Does the MENA Region lack FOOD INFECTION data?
According to recent research conducted by the World Health Organisation (WHO), the Middle East and North Africa (MENA) region suffers the third highest incidence of foodborne infections per capita. It is behind only Africa and South East Asia in terms of its food-disease burden.
Nonetheless, there is a staggering lack of information about the risk factors associated with commonplace pathogens – as well as their incidence in the human population – in the MENA region. Those are the findings of a new review paper commissioned by the UAE University, which reveals how much more work must still be done for the problem to be addressed adequately.
An illuminating study
Conducted by researchers from the UAE University in conjunction with their colleagues in Australia, Egypt and other Emirati institutions, the review paper examined all studies on the subject of food infection in the MENA area over the last 20 years. In particular, the scientists concentrated on three particular pathogens: Campylobacter, L. monocytogenes and Salmonella.

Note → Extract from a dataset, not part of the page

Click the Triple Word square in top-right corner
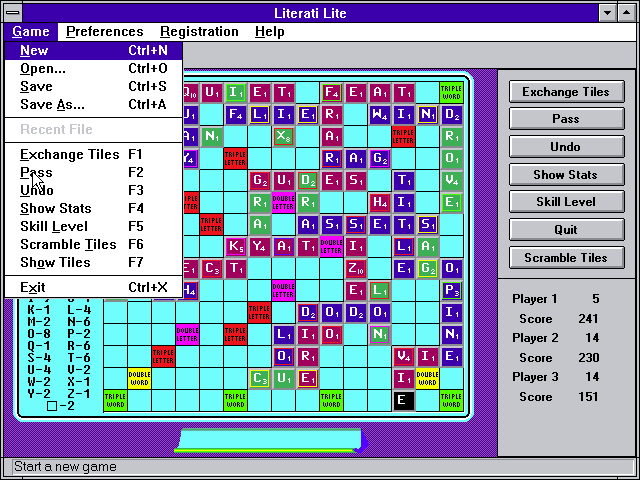 pyautogui.click(x=452, y=92)
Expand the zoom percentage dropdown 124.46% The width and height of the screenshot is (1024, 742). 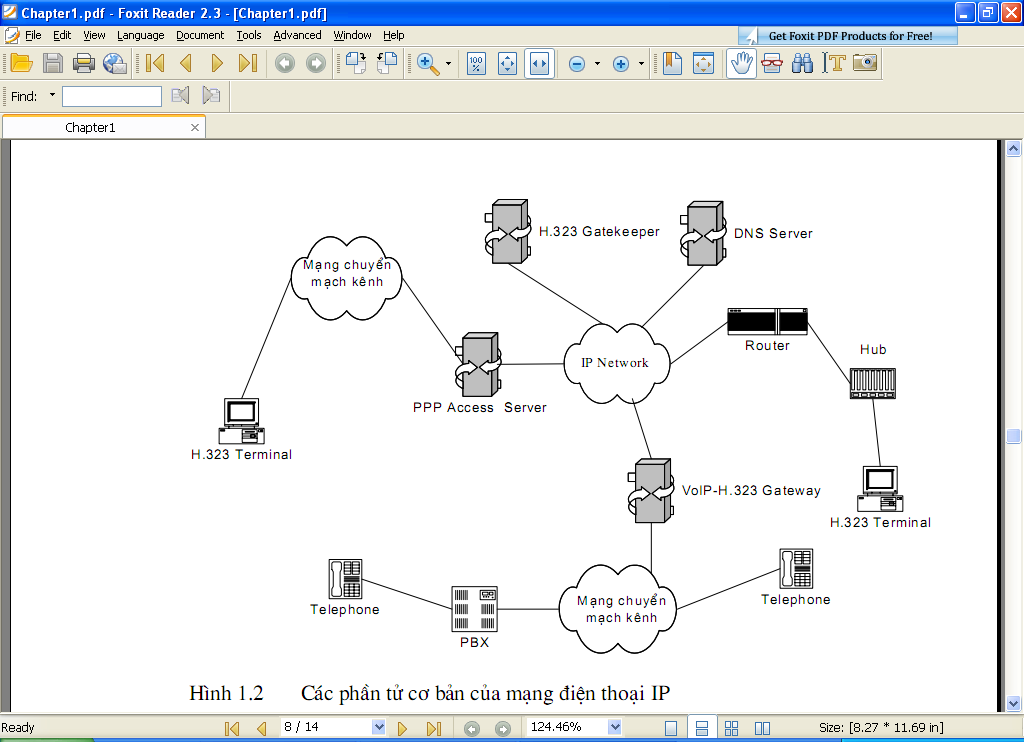pyautogui.click(x=614, y=726)
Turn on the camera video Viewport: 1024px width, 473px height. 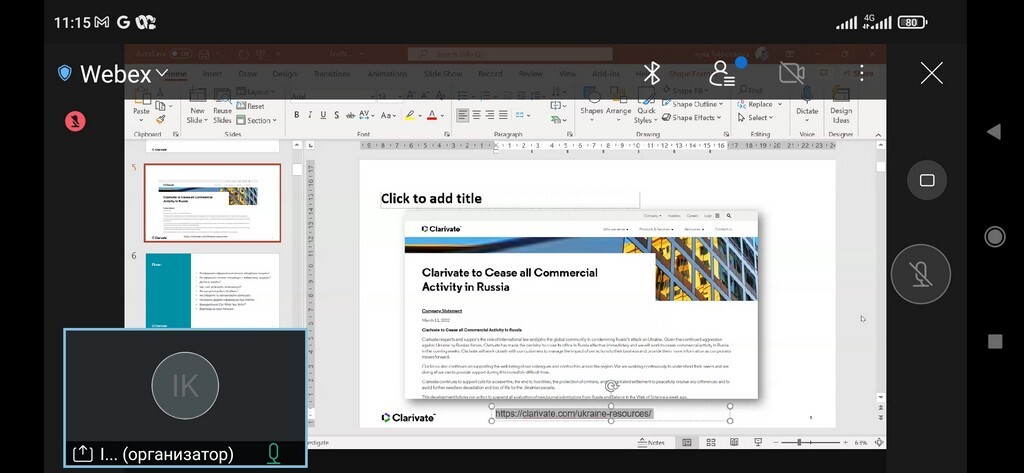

Their results, which were published in the journal Foods, demonstrated that the consistency and coordination of existing data was sorely lacking across the region. More in-depth studies into the risks that these bacteria pose, as well as greater documentation of their prevalence among the MENA population, are needed in future.

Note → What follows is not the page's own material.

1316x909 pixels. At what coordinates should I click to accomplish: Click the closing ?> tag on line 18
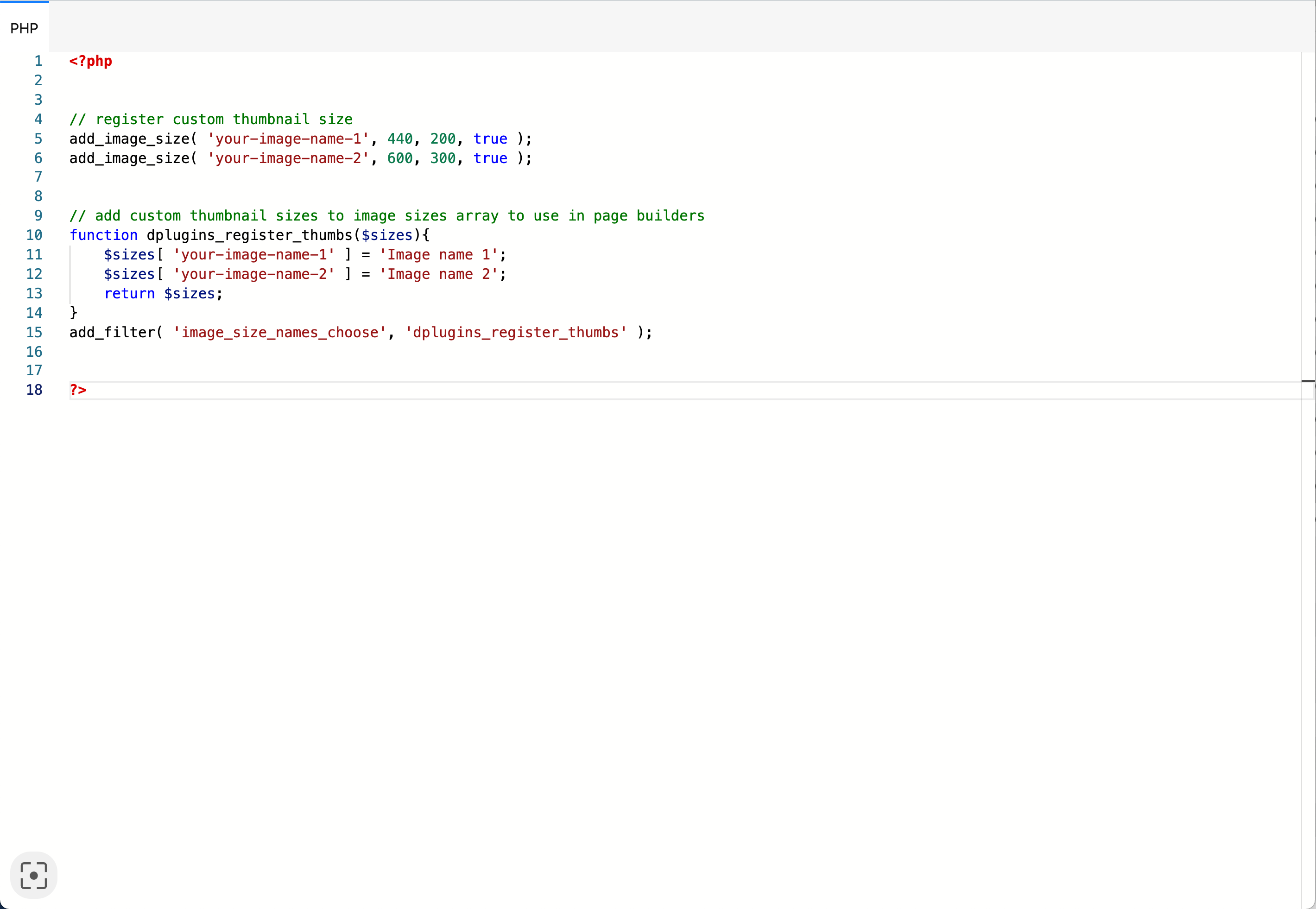tap(78, 390)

For example, the researchers found that there were wild inconsistencies between the detection rates of certain pathogens among the same food groups in different countries. In Egypt, Salmonella rates were found to be as high as 64% in chicken, while they were recorded as being just 16% in nearby Iraq. Even within Egypt, rates differed significantly from those sampled in northern cities to those sampled in the south.
The researchers put these discrepancies down to differences in the various types of testing methods deployed by laboratories checking for bacteria. They also indicated that the provenance of the samples (local or imported) and the types of the foodstuffs (plant-based vs meat-based) may be responsible for the variations. Regardless of what is causing it, it’s clear that the discrepancies indicate a lack of understanding about the prevalence of Salmonella in the MENA region.

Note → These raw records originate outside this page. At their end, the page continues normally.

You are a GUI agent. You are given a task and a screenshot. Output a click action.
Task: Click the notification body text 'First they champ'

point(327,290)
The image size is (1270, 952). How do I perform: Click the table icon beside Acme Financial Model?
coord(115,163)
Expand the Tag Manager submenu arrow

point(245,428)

No coordination in satellite data
Furthermore, the review’s authors also pointed to a lack of coordination across member states within the Middle East. What little data that can be found is often limited to a single source of food, with Arab research into Campylobacter concentrating solely on poultry samples and Listeria confined mostly to animal-sourced foodstuffs.
In order to rectify the issue, the authors of the paper recommend that a new comprehensive system is put in place. “A coordinated surveillance and monitoring system for foodborne pathogens should be established to design informed control and prevention strategies against these pathogens at national and regional levels across the Arab countries,” recommended the researchers.